Sidewinding rattlesnakes (Crotalus cerastes) are exceptionally maneuverable, even on sand. Straight line sidewinding locomotion of the snakes and sidewinding snake robots can be described by an appropriate phasing of horizontal and vertical body waves. We hypothesized that the high maneuverability of these animals emerged from independent control of the two waves and that the robots' maneuverability could be enhanced by mimicking the methods used by the snakes. To test this hypothesis we collected motion capture data of the snakes, and observed two distinct turning methods: "differential turning" and "reversal turning". In differential turning we observed one end of the snake to move further forward per cycle than the other, leading us to posit that the snakes were imposing an amplitude gradient in the horizontal wave as it propagated posteriorly.
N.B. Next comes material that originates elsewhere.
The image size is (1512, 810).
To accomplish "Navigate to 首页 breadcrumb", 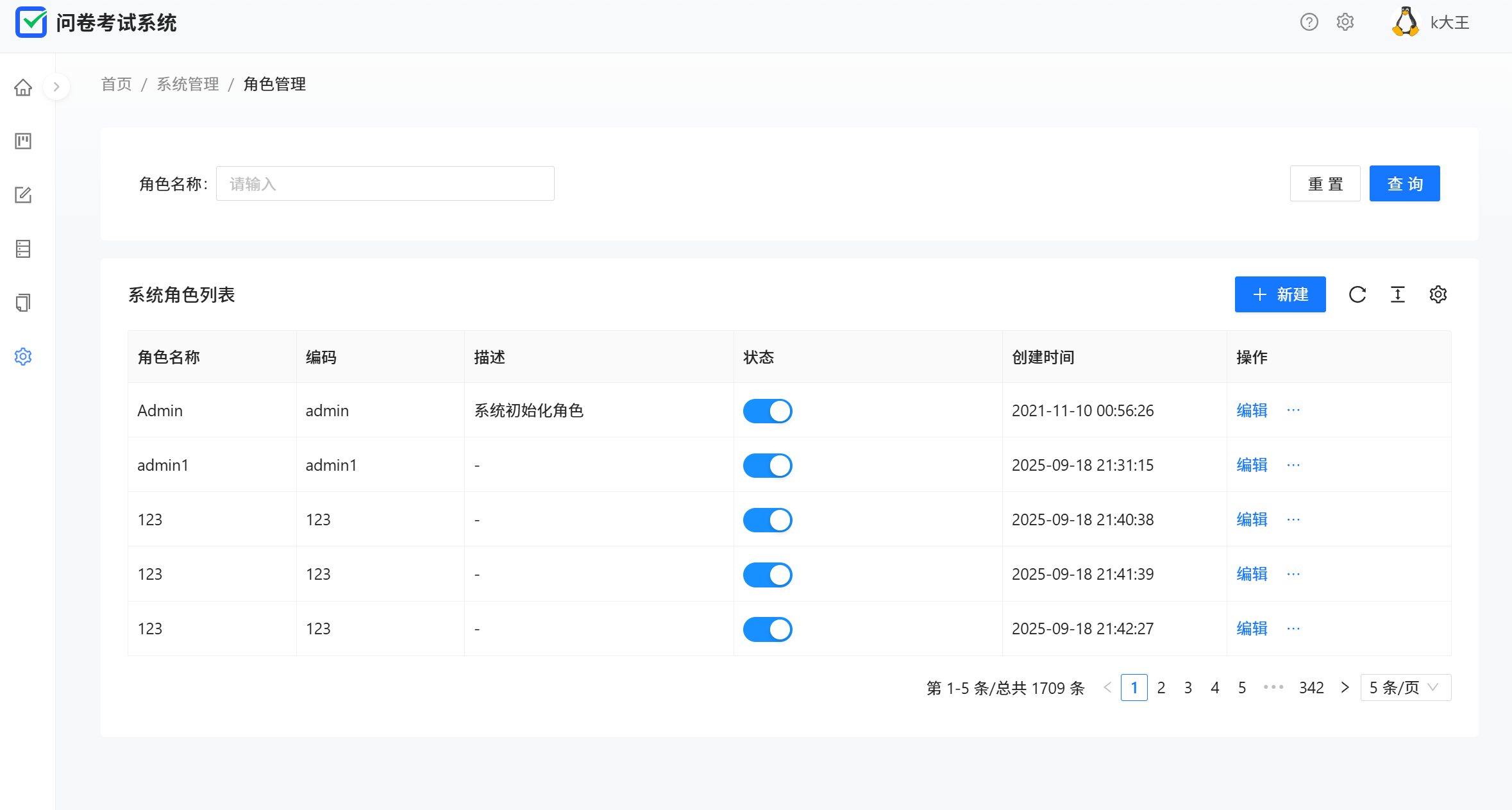I will pos(116,84).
In reversal turning, the snake rapidly exchanged lifted and grounded body segments, resulting in a large change of direction without significant body rotation. We hypothesized that the snakes shifted the phase of the vertical wave relative to the horizontal wave by pi. We tested these mechanisms in the robot and generated differential and reversal turning on sand as well as hard ground. Further explorations of two−wave mixing parameters revealed a third turning mode, "frequency turning", not observed in biological snakes. These results show how the relative modulation of two component body waves can result in the emergence of complex behaviors, and that high degree of freedom biological and robotic systems can be controlled and maneuvered using this simple control template.